(Stored data entries)
☆ ☆ ☆ ☆ ☆

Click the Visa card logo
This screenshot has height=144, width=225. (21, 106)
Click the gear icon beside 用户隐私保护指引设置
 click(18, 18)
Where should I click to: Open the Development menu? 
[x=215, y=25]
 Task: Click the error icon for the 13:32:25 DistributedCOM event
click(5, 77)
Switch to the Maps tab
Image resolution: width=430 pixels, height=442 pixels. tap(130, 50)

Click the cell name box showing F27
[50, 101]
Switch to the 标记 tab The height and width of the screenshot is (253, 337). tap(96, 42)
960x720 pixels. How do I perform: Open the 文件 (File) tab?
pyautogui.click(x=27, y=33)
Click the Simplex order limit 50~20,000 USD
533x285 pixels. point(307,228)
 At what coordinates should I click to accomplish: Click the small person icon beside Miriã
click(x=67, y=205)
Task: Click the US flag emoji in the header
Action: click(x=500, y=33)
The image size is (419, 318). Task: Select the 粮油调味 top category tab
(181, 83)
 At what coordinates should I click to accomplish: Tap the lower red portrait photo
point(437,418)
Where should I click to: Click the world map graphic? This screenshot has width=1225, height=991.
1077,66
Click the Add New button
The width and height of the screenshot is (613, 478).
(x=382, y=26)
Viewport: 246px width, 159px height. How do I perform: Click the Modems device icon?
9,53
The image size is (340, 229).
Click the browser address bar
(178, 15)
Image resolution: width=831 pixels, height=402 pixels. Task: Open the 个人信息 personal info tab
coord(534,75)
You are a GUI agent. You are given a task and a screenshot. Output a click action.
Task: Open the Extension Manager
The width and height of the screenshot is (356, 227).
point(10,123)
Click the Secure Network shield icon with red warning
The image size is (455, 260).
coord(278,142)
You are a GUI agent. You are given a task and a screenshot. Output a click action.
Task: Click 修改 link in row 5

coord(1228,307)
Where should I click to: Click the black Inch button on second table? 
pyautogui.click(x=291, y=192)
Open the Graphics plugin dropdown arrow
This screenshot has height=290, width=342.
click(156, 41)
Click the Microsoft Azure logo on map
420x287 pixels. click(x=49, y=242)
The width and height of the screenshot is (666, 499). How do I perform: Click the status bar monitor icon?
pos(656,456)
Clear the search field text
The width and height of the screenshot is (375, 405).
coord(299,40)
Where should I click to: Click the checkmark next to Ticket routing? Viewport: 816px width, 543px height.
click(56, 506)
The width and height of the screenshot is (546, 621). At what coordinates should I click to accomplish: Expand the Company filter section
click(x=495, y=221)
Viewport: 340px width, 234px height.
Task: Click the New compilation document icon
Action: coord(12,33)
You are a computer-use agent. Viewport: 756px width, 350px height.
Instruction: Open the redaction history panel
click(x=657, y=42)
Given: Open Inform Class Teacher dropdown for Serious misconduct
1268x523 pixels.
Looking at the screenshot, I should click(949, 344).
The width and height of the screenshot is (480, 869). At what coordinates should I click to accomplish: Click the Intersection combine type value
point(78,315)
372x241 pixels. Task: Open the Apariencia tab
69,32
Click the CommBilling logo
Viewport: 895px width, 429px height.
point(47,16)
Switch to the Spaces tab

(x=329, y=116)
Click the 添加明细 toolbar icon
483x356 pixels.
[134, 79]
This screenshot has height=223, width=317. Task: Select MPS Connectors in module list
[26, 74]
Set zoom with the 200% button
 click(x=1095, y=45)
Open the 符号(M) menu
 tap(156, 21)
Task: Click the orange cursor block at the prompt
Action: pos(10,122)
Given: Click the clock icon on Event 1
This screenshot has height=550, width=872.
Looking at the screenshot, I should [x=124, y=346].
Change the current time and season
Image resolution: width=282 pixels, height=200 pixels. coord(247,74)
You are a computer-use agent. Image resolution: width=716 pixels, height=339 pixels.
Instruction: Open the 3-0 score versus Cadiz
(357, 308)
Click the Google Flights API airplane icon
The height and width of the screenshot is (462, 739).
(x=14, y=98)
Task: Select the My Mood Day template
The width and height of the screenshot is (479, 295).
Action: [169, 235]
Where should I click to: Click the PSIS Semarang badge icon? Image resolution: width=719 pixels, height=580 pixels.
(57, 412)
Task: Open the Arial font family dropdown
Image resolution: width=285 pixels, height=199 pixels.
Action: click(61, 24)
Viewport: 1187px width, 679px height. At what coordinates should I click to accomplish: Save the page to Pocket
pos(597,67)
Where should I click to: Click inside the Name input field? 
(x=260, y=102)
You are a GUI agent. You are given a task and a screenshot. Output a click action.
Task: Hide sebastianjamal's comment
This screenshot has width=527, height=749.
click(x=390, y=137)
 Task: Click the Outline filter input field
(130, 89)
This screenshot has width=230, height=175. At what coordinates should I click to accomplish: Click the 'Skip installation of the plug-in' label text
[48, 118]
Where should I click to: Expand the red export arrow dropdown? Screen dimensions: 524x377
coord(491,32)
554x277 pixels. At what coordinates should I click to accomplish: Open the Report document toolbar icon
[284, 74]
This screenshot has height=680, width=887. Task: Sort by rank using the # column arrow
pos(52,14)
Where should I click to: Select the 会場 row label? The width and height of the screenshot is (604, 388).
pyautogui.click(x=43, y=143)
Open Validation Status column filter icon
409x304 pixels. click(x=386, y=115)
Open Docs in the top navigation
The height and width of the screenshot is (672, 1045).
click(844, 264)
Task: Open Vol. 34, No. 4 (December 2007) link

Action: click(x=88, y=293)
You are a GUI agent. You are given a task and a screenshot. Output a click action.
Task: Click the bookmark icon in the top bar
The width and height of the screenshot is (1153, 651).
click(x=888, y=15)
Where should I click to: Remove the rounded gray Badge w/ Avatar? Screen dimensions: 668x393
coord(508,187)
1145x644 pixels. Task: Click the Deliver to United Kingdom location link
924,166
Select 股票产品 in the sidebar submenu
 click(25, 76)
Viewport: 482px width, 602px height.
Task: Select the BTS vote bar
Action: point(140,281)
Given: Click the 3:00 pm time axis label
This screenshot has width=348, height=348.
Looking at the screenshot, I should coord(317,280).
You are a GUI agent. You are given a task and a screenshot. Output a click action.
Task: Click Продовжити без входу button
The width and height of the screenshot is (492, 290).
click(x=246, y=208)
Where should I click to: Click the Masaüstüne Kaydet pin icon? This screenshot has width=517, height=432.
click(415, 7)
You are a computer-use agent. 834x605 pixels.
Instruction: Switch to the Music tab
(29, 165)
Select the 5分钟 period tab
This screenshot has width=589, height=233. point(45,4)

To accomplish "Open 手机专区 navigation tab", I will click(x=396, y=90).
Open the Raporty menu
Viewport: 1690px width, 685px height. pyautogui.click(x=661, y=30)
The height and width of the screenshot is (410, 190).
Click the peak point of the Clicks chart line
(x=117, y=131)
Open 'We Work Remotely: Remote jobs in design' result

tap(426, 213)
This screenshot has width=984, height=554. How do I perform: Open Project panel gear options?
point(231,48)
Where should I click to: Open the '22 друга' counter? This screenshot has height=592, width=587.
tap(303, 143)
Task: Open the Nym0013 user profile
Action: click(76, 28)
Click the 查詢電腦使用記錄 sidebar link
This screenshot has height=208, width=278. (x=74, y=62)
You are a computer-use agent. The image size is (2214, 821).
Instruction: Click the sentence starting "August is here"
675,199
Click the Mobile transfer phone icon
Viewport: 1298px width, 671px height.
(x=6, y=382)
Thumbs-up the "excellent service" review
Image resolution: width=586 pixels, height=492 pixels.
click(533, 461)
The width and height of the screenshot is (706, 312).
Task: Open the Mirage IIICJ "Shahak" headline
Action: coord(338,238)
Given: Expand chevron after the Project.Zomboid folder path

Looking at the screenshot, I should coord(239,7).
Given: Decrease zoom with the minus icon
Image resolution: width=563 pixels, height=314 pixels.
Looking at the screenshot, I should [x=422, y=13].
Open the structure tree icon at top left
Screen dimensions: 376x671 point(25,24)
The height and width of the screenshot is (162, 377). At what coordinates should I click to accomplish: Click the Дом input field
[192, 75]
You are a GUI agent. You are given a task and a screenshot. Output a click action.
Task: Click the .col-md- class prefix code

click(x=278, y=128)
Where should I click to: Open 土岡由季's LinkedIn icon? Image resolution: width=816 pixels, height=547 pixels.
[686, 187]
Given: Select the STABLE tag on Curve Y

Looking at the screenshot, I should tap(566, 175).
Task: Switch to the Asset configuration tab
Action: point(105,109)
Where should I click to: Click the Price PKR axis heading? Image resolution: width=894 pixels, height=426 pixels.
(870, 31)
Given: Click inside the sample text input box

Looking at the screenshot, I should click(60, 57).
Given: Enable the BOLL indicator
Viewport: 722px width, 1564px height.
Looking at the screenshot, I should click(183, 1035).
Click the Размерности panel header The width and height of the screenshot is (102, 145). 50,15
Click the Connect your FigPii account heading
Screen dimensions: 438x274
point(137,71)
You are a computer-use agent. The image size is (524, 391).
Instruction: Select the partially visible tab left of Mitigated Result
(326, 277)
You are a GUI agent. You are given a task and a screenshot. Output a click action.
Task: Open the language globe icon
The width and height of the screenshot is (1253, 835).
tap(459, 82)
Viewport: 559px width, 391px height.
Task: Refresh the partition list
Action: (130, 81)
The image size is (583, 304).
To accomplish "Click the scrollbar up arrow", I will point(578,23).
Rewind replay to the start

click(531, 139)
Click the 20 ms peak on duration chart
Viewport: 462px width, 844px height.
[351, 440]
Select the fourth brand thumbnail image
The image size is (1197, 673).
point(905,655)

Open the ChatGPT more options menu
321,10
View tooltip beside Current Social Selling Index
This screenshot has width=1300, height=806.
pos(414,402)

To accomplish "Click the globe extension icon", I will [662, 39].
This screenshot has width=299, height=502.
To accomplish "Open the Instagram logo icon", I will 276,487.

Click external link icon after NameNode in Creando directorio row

☆ ☆ ☆ ☆ ☆

**WHAT TO WORK ON**
Copy out each line of the data containing the string "globe".

**THE COMPLETED TASK**
Task: Open the language globe icon
To accomplish "Click the globe extension icon", I will [662, 39].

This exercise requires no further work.